→ **Brano proposto**
+++++

Questo è un primo step per il riconoscimento della nocciola Irpinia, si è partiti tre anni fa e oggi siamo qui a presentare questo riconoscimento che è un punto di partenza, e non un punto di arrivo.»
Presente anche Alessandro Mastrocinque, presidente regionale della Confederazione Italiana Agricoltori (Cia) della Campania, che ha aggiunto «Questo è un momento molto importante per il riconoscimento di un prodotto che è un eccellenza per il nostro territorio, e questo è importante per due ordini di fattori. Uno per dare un identificazione al territorio, che è vocato per questo tipo di produzione, e sostanzialmente l’altra cosa, che ci interessa più da vicino, è che attraverso questo percorso noi riusciamo a dare un reddito maggiore alle aziende che si sono impegnate. Ci sono molte opportunità di sviluppo in questo settore, la nocciola deve essere un prodotto trainante per questo territorio, e noi come Cia Campania metteremo in campo tutte le energie possibili, perché sappiamo bene che alla fine il valore aggiunto viene spostato su altri fattori e non resta sul territorio, mentre l’IGP a noi serve, oltre che a dare un valore al territorio, per dare un valore alle aziende produttrici che da sempre si impegnano. Se oggi noi parliamo di IGP della nocciola è perché ci sono dell aziende lungimiranti che hanno creduto in questo progetto e che hanno sviluppato un percorso di produzione. La mission deve essere che il valore e la redditività delle aziende, attraverso questo percorso, devono essere molto più alte di quello che sono oggi.»
Per la parte tecnica, invece, c’è stato l’intervento della Dott.ssa Maria Grazia Volpe, membro dell’Istituto di Scienze dell’Alimentazione Consiglio Nazionale delle Ricerche (CNR) di Avellino, che ha dichiarato «Siamo giunti ad un parziale risultato con la sottomissione della richiesta del marchio IGP per la nocciola irpina. Io, in quanto ricercatrice del CNR di Avellino, mi sono occupata delle caratteristiche chimico-nutrizionali e farmaceutiche delle varie nocciole presenti nel nostro territorio. Ho collaborato con il presidente Mazza e con gli altri componenti del tavolo tecnico-scientifico per evidenziare peculiarità e caratteristiche delle nostre coltività locali. Nello specifico, abbiamo evidenziato un alto contenuto di acidi grassi poli insaturi, in particolare la mortarella, un alto contenuto di acido linoleico che sono i cosiddetti “acidi grassi buoni”, un alto contenuto di proteine, maggiore del 16% che è assolutamente un pregio, molta fibra, e mancanza di ossidazione lipidica durante la conservazione, dovuto all’alto contenuto di polifenoli presenti che contrastano i processi ossidativi nel corso della conservazione. Per un consumatore questo è molto importante perché vuol dire che introduciamo componenti antiossidanti, acidi grassi buoni, molta fibra che è importante per il benessere dell’intestino e della flora intestinale, e molti macroelementi positivi come il potassio e il magnesio, e soprattutto introduciamo la tracciabilità di un territorio, che non è da sottovalutare.
Un prodotto tracciato di qualità, che si conserva bene nel tempo e che possiamo dare al consumatore con tutte le informazioni nutrizionali può creare una filiera locale assolutamente di pregio.»

+++++

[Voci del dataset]
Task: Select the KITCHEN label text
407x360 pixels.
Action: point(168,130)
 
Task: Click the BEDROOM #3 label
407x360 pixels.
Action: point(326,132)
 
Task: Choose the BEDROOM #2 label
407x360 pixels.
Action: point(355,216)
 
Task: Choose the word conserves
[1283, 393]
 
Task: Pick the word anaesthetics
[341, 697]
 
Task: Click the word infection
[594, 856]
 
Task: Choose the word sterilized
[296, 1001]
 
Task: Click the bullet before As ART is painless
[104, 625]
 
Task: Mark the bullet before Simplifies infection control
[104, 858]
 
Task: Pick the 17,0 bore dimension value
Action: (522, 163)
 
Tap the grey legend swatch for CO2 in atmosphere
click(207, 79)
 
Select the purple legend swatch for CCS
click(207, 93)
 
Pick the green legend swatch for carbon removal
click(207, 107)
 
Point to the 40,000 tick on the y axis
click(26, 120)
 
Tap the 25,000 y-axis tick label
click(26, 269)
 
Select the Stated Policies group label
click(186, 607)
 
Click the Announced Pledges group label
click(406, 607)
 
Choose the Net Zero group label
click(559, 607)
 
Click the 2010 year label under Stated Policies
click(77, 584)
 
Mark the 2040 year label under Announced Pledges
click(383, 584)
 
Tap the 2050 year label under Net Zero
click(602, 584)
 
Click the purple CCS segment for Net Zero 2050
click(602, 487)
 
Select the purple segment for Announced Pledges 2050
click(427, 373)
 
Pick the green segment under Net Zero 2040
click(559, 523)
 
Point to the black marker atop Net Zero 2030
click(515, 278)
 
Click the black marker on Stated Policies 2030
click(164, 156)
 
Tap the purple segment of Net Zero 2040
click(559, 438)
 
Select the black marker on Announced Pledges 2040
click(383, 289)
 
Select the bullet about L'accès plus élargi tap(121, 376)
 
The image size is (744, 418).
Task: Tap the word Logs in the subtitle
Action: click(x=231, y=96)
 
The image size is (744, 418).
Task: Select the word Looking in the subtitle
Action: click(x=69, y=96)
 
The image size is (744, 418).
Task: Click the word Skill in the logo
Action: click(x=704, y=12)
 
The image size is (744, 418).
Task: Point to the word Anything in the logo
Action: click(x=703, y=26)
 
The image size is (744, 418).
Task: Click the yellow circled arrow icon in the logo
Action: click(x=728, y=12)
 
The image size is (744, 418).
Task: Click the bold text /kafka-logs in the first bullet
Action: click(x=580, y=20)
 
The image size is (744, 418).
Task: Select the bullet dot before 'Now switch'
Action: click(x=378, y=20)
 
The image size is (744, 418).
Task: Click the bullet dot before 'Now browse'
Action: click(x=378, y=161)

+++++

→ **Consegna**
Stabilisci se ciascuna affermazione concorda con il brano sulla nocciola irpina e cita tra virgolette le parole del brano che lo dimostrano. (a) Alessandro Mastrocinque è il presidente regionale della Cia della Campania. (b) Secondo Maria Grazia Volpe, il contenuto di proteine delle nocciole è inferiore al 16%. (c) Il riconoscimento presentato viene definito un punto di arrivo.

→ **Risultato**
(a) Sì: «Alessandro Mastrocinque, presidente regionale della Confederazione Italiana Agricoltori (Cia) della Campania».
(b) No: «un alto contenuto di proteine, maggiore del 16%».
(c) No: «un punto di partenza, e non un punto di arrivo».